On the mid section of the record you’ll hear more experimentation. Vocal effects are heavily used on ‘The Serpent‘, combined with almost stoner metal like, drenching riffs and drums and electronic influences. It is probably literally the heaviest work of Myrkur yet, pushing herself well beyond the borders of the genre. ‘Crown‘ continues that tendency, albeit in a different direction. The vocals and the atmosphere almost have a Florence and the Machine-like feel, just a couple of shades darker. It clearly gives something away of Bruun’s background as a folk/indie artist. ‘Funeral‘ features a contribution the famous alternative singer Chelsea Wolfe. Perhaps partly due her contributions, it is the most experimental track of Mareridt. The focus lies on a more nightmarish background and the voices of these two women.
Alongside with ‘Mareridt’, the song ‘Ulvinde‘ is one of my personal favorites. The start reminds a bit of Loreena Mckennit’s ‘The Mystic’s Dream‘ until a wall of distorted riffs intercedes. To me, ‘Ulvinde‘ embodies what Myrkur musically stands for: a well balanced mixture between folk elements, beautiful music and on the other side cold, aggressive black metal.
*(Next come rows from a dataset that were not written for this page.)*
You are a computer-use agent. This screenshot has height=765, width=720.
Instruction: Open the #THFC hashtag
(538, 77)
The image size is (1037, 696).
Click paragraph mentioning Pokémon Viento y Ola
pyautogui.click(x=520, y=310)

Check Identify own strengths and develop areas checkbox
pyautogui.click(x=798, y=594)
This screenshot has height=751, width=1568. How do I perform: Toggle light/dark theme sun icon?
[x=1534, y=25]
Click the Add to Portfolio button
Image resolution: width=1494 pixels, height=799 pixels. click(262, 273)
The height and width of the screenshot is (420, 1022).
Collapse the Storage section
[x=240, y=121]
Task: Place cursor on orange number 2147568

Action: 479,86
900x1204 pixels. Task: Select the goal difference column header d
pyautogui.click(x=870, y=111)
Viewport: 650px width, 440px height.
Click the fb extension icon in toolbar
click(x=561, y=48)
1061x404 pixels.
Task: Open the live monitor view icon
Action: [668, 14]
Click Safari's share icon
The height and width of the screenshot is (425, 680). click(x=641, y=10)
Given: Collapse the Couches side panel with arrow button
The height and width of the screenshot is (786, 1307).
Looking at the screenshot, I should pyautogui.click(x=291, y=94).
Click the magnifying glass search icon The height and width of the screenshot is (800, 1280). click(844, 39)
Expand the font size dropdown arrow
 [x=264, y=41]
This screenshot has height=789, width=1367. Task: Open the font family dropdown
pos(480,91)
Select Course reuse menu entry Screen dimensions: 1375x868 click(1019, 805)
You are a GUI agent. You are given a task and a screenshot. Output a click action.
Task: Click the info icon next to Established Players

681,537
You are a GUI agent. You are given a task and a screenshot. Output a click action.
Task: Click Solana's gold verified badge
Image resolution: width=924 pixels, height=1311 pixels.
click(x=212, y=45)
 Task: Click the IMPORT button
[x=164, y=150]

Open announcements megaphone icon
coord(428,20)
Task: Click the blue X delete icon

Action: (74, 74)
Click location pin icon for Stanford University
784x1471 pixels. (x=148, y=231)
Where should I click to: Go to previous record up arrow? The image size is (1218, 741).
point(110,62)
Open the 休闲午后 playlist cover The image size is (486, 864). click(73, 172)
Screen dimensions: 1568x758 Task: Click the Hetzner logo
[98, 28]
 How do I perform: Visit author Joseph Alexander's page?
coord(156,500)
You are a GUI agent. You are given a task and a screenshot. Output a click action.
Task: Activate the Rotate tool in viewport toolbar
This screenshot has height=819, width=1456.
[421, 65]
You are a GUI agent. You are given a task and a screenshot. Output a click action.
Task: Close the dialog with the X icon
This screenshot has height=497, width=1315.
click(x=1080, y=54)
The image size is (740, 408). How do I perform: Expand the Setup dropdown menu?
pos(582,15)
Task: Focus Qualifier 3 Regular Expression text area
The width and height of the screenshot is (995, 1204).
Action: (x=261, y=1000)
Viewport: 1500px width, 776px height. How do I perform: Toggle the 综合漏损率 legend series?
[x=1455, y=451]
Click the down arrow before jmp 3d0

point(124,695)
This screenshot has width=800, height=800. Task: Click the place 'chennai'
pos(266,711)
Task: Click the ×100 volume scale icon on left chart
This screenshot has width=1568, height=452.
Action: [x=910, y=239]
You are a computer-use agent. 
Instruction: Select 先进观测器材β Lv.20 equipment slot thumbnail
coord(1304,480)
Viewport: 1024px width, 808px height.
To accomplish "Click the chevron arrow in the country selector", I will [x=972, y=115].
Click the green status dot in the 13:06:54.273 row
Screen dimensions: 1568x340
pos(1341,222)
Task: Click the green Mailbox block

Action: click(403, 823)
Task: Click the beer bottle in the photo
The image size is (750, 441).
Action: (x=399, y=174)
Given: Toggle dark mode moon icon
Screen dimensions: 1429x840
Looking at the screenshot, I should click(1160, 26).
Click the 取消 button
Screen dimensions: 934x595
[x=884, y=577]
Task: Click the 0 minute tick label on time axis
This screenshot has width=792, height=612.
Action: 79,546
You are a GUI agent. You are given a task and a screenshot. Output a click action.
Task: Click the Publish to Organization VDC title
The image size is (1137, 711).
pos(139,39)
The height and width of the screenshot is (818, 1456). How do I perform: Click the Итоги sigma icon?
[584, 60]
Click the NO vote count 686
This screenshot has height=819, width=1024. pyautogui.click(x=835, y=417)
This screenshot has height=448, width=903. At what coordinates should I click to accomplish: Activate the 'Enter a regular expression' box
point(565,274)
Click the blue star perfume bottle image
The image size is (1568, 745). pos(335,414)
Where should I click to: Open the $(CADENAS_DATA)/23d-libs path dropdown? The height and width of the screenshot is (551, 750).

Whereas Myrkur’s debut record M did not directly blow me away, the more does Mareridt. With M, Bruun carved a spot for herself in black metal with a unique style that combines raw black metal with her pure voice that is not so common in to hear in the genre (and loathed for that by many). Mareridt reconfirms and defends that spot with a vigor and simultaneously shows her growth: stepping outside of the (metal) comfort zone and successfully measuring herself with some of the biggest female artists in alternative music.
The one complaint I could have against Mareridt is that the aggression could be turned up a notch, but in the end that is a personal preference. I for one am glad that Myrkur did not succumb to the (undeserved) crap she’s had to deal with and I am looking forward to hear the new material on tour this winter.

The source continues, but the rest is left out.